The FLAME platform played an important role for media delivery within the UK’s 5G Smart Tourism Project. This was demonstrated on 9 March 2019, the public showcase day in the UK cities of Bath and Bristol, which marked the end of the 5G Smart Tourism project and brought together 19 use case and technology providers to demonstrate the benefits of 5G.
InterDigital Europe and University of Bristol were the technology providers for the VR-based tourism application provided by Mativision. The idea: a tourist guide controls the playout of VR content to its clients and instead of pre-loading the video content on the devices, it is streamed from the cloud to all participating handsets.

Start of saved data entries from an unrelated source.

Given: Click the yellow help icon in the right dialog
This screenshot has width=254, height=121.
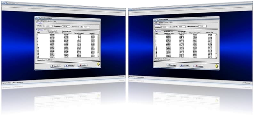Looking at the screenshot, I should [x=217, y=66].
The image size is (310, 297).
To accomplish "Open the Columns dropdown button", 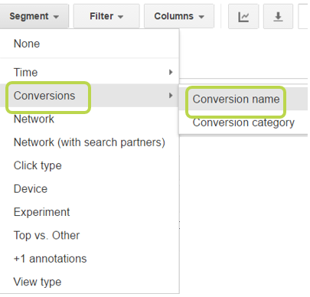I will point(179,16).
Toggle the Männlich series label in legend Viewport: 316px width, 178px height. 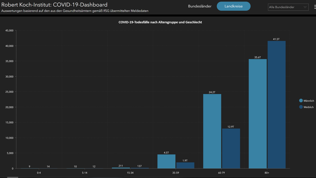(309, 101)
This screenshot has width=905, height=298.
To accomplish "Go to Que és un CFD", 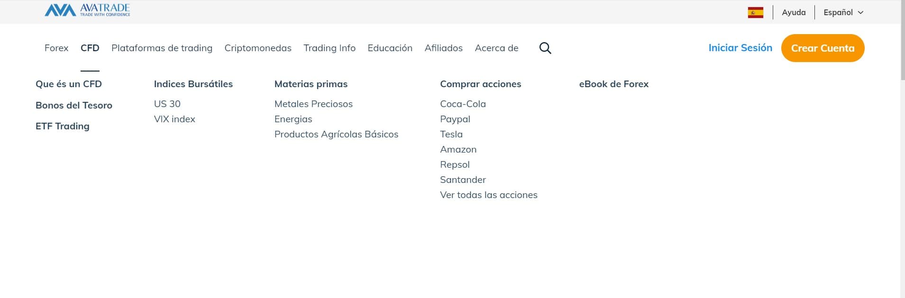I will tap(69, 84).
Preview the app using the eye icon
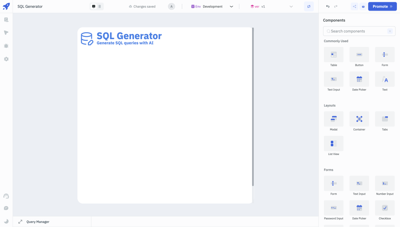 click(363, 6)
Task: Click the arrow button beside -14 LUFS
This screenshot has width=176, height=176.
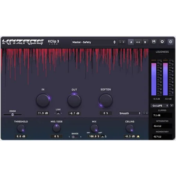Action: tap(172, 105)
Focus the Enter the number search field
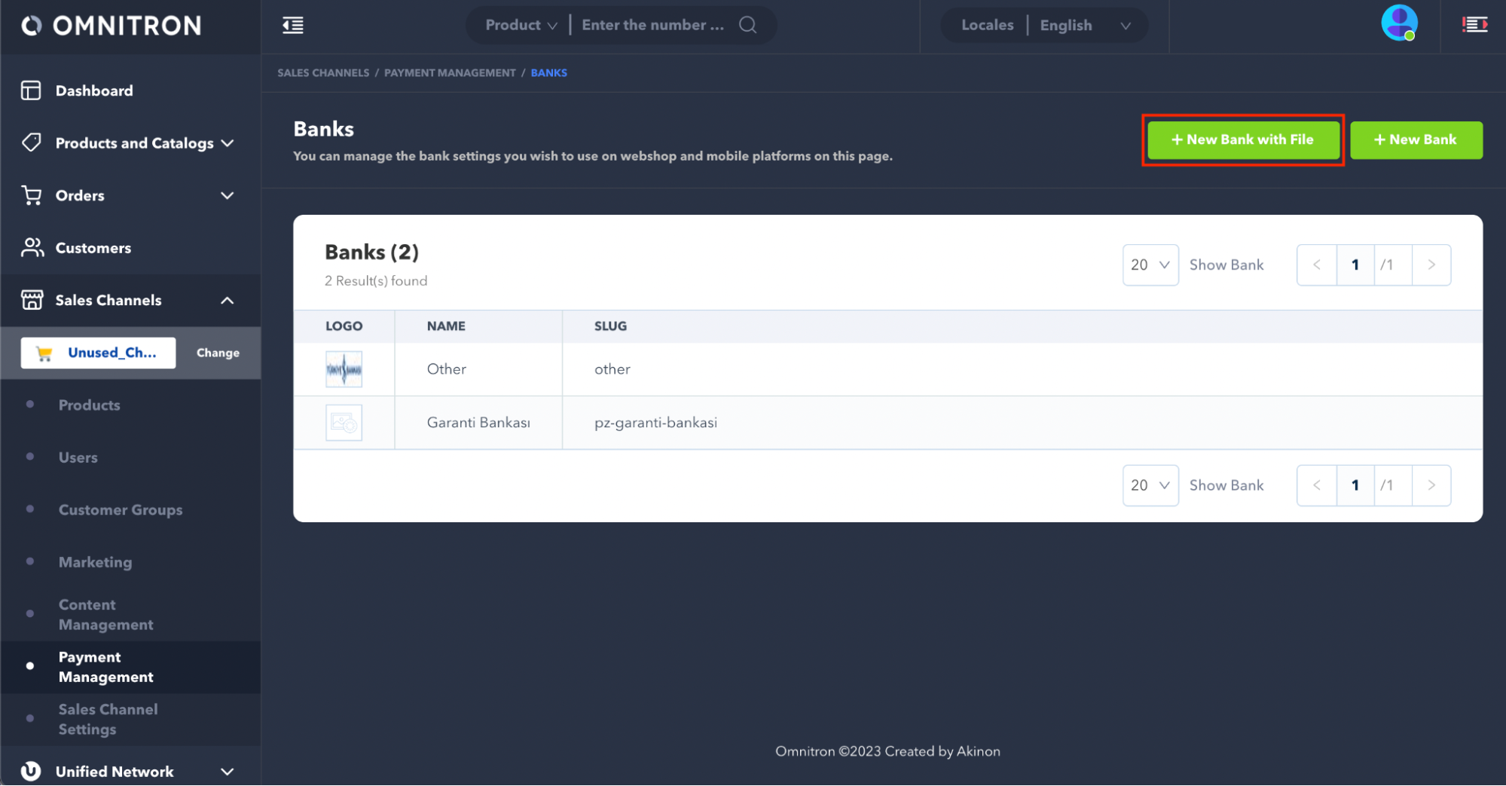Image resolution: width=1506 pixels, height=786 pixels. [x=652, y=25]
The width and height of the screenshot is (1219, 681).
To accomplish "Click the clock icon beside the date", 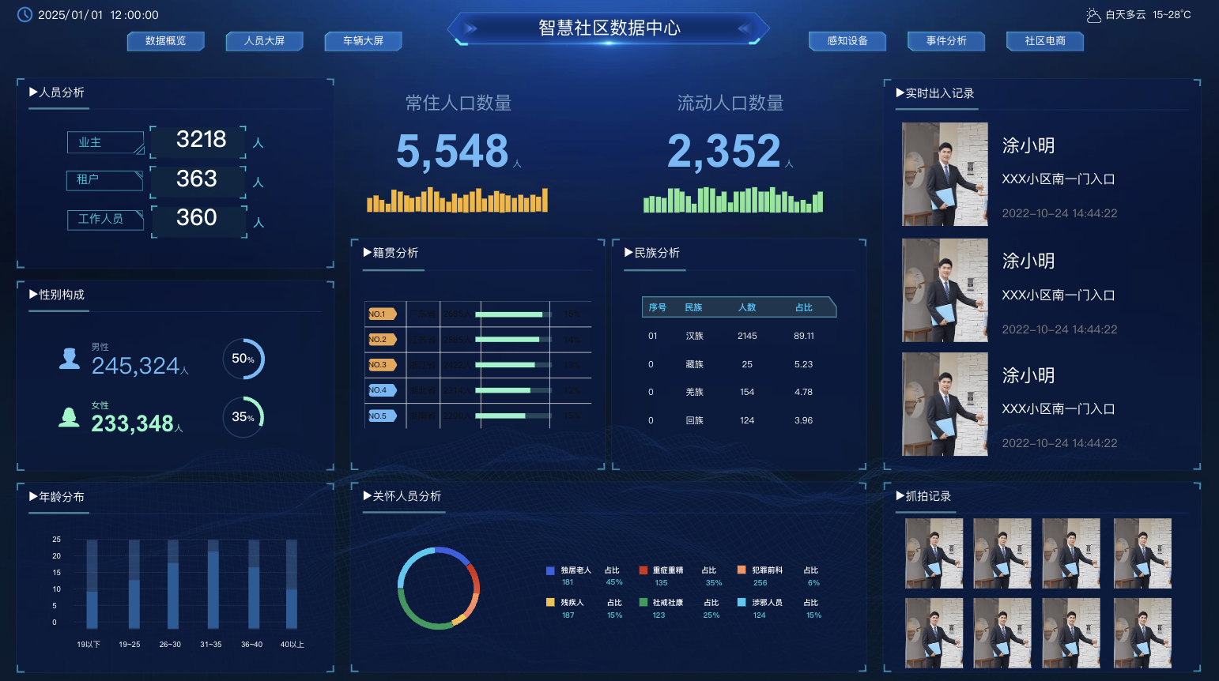I will 25,15.
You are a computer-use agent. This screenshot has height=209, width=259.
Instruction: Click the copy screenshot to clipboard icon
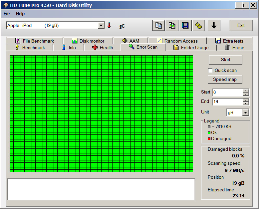point(172,26)
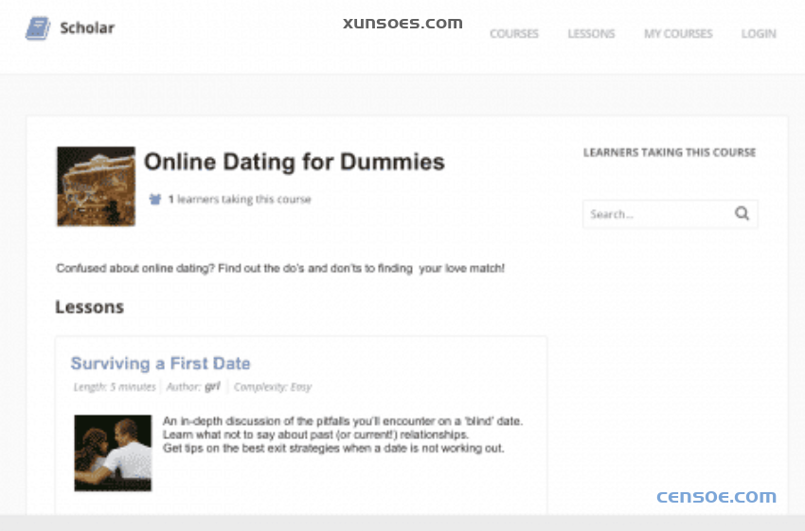Click the Scholar book logo icon
Screen dimensions: 805x531
pos(38,28)
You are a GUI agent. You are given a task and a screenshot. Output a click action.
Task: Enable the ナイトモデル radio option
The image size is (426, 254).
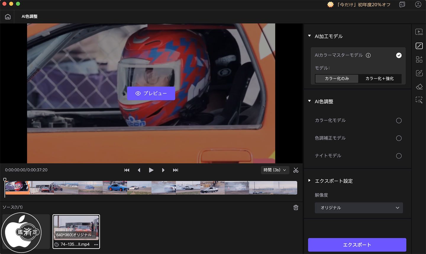click(398, 156)
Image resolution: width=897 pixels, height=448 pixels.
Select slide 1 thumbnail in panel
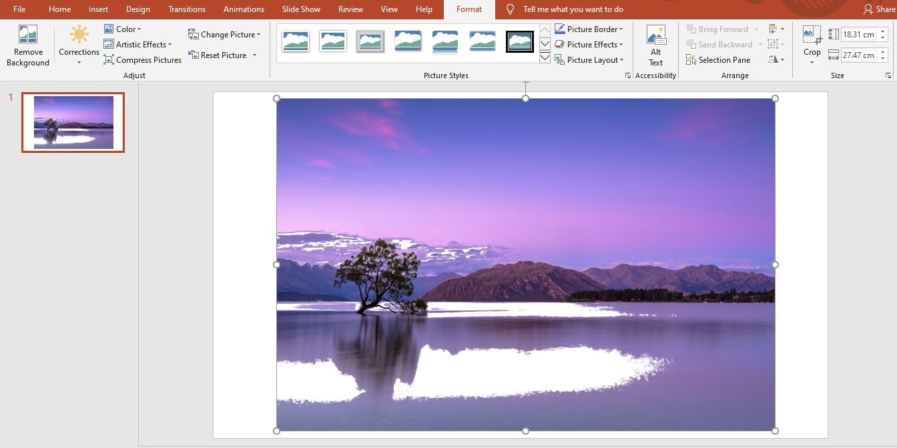tap(73, 122)
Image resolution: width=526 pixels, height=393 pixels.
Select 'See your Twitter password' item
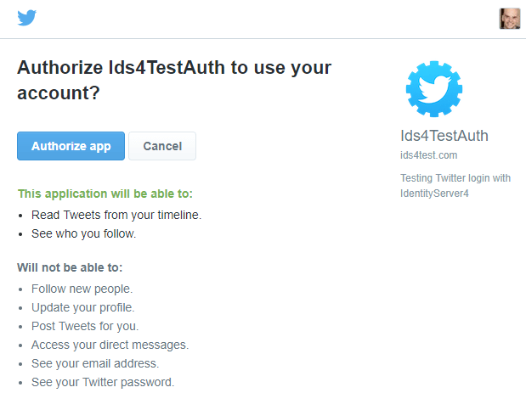[103, 382]
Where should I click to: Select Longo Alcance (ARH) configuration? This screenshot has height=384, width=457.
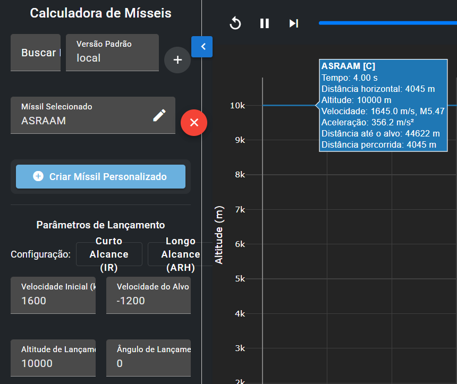pyautogui.click(x=180, y=254)
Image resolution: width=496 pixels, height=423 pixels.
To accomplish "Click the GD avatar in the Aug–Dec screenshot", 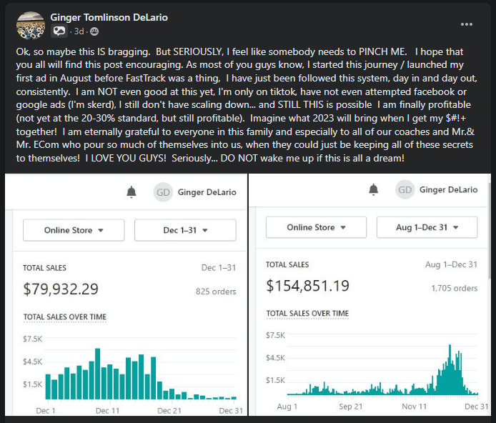I will click(x=405, y=189).
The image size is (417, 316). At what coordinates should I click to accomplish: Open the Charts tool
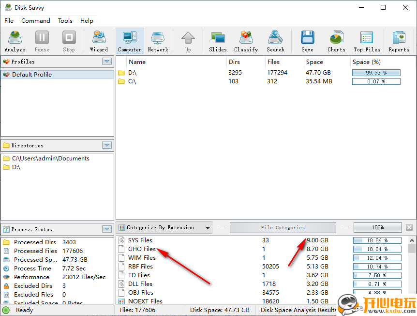tap(336, 41)
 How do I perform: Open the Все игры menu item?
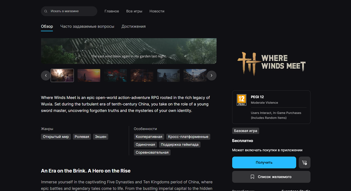tap(134, 11)
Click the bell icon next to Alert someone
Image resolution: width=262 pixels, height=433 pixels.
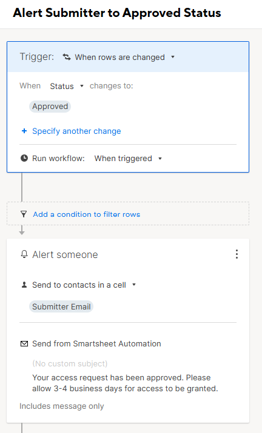(x=24, y=254)
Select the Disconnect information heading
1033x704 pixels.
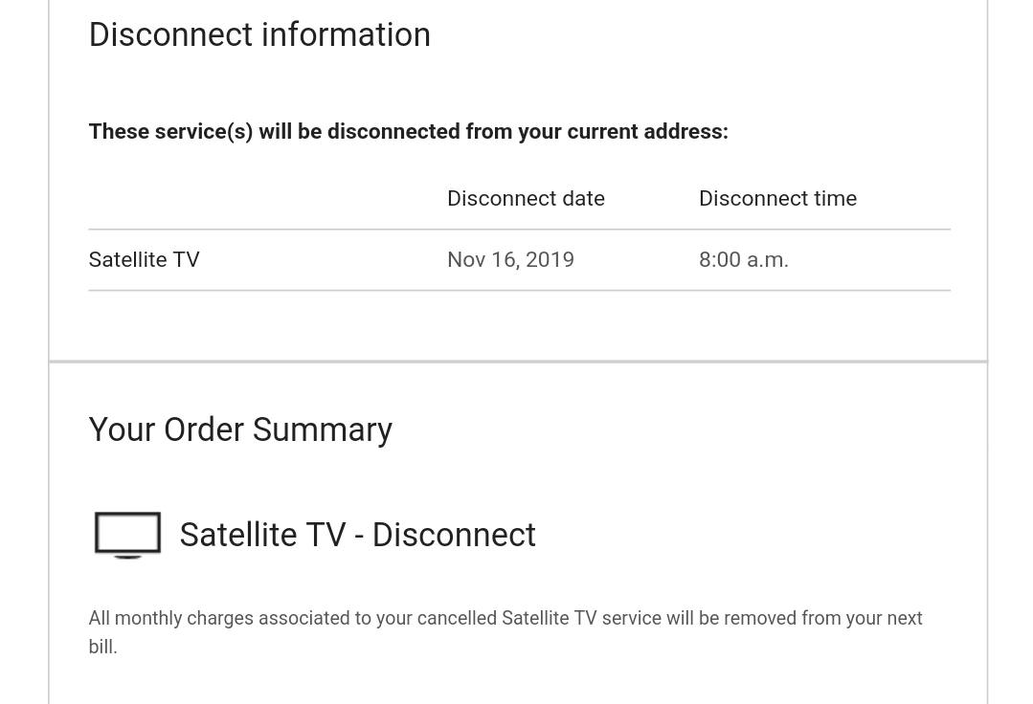tap(259, 34)
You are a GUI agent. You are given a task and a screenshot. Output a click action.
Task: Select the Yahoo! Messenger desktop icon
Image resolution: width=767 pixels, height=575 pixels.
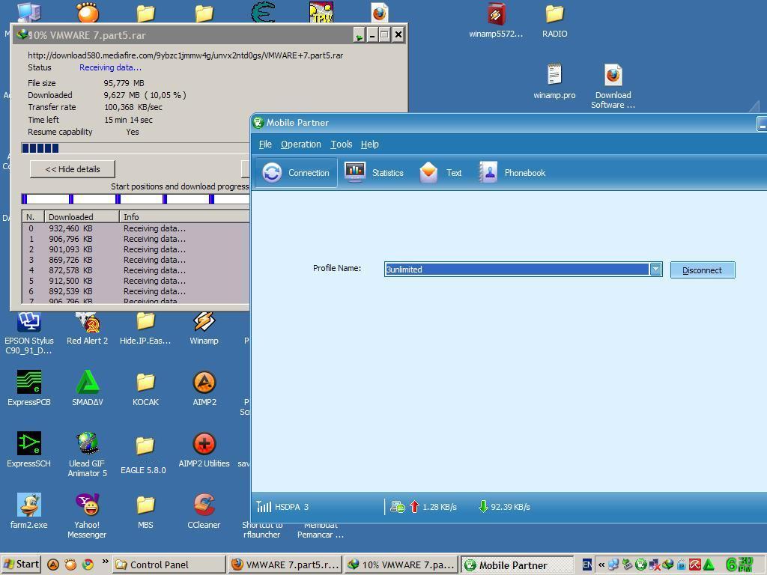87,517
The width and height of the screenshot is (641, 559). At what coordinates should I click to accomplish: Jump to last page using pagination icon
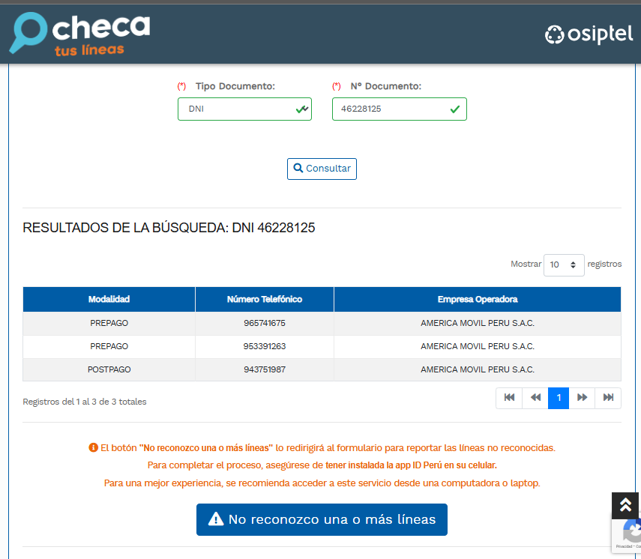click(607, 398)

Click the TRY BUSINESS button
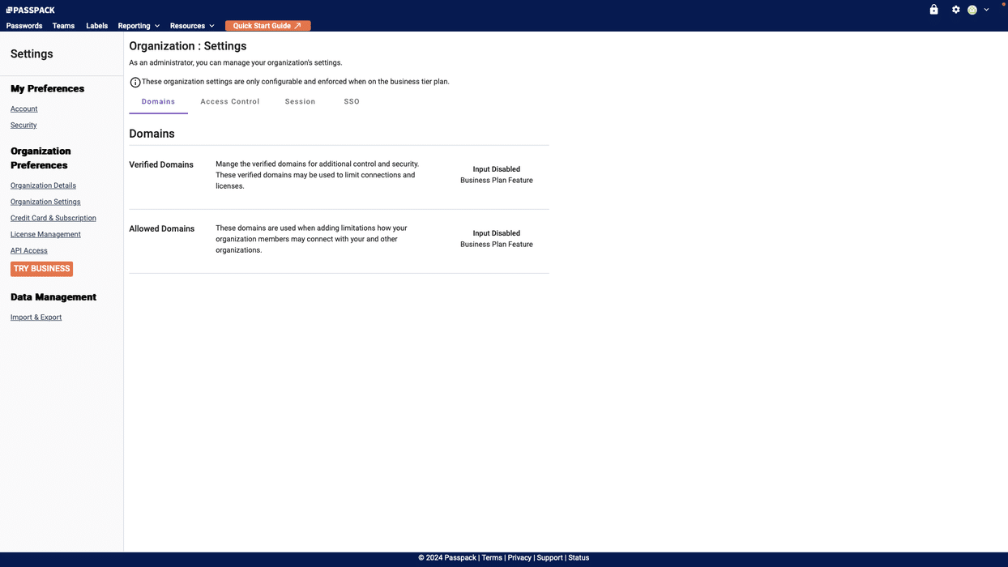41,268
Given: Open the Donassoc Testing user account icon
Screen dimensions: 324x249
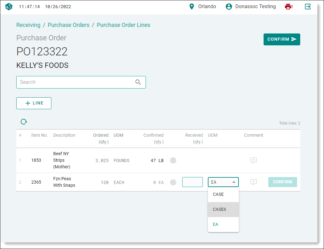Looking at the screenshot, I should tap(229, 7).
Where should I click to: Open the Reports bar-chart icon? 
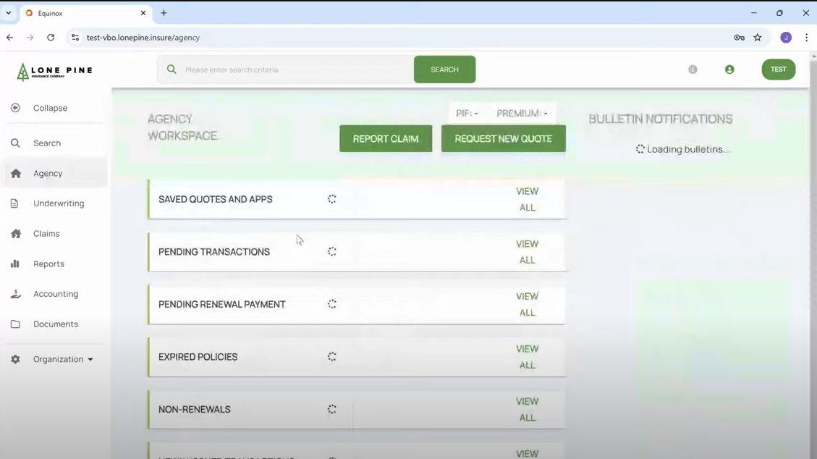pyautogui.click(x=15, y=264)
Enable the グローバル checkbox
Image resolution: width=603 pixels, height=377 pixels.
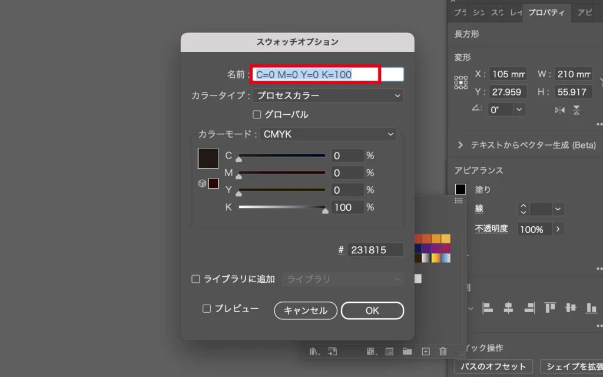257,114
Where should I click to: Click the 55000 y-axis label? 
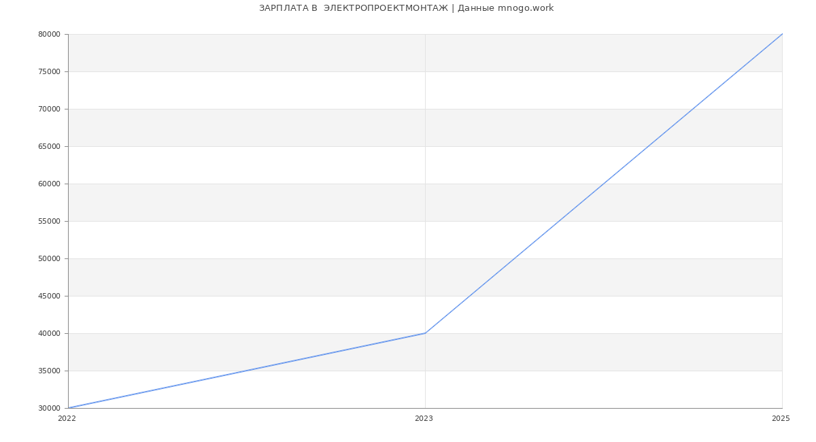point(50,221)
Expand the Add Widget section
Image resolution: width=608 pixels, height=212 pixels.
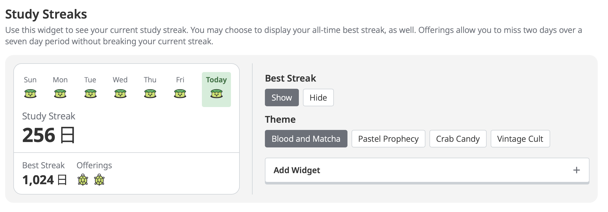[297, 170]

With data rates of up to 50Mbps for a single 4K 360 degree VR stream, traditional networks simply cannot cope with the sheer number of clients and their network resource demands. While the network throughput is certainly a key parameter that the communications system must support, it is the jitter MPEG DASH clients measure to decide to go up or down with the bitrate of the video stream based on what video rates the DASH manifest comprised. Thus, not only mobile edge computing allows to bring the service much closer to where it is consumed but it also allows lower latencies and a low enough jitter for DASH clients to assess the link to be performant enough for higher bitrates.
In addition to the aforementioned latency arguments, the FLAME platform allows the delivery of HTTP responses through the network via multicast for clients that request the same resource at roughly the same time. Not only does this lower the cost of delivering the videos to all clients, it also allows delivery of the stream at a individual client higher rate because the co-incidental multicast feature frees up resources by simultaneously sending responses to more than one client.
On the deployment side, the FLAME platform was deployed in OpenStack with a software-based SDN switching fabric underneath and Mativision’s service deployed through the FLAME orchestrator inside the platform’s clusters at the edge. As the last hop at the showcase event, two WiFi access points were deployed in the 2.4 and 5GHz band with approximately 100Mbps application layer bandwidth each. Two devices connected to the 2.4 AP and three to the 5GHz one with the actual service being composed of a synchronisation service, an analytics service, and the actual video content server. The latter, being throughput and jitter sensitive, was deployed at two edge clusters of the platform. The figure below illustrates the gain over conventional IP at the clusters serving the video content (y-axis depicting the ratio of received HTTP requests over sent HTTP responses at the SR serving the cluster).
It clearly shows that the FLAME platform is able to deliver the DASH-based video content in a multicast fashion, reducing costs while improving overall experience through performant and low latency delivery of the VR content.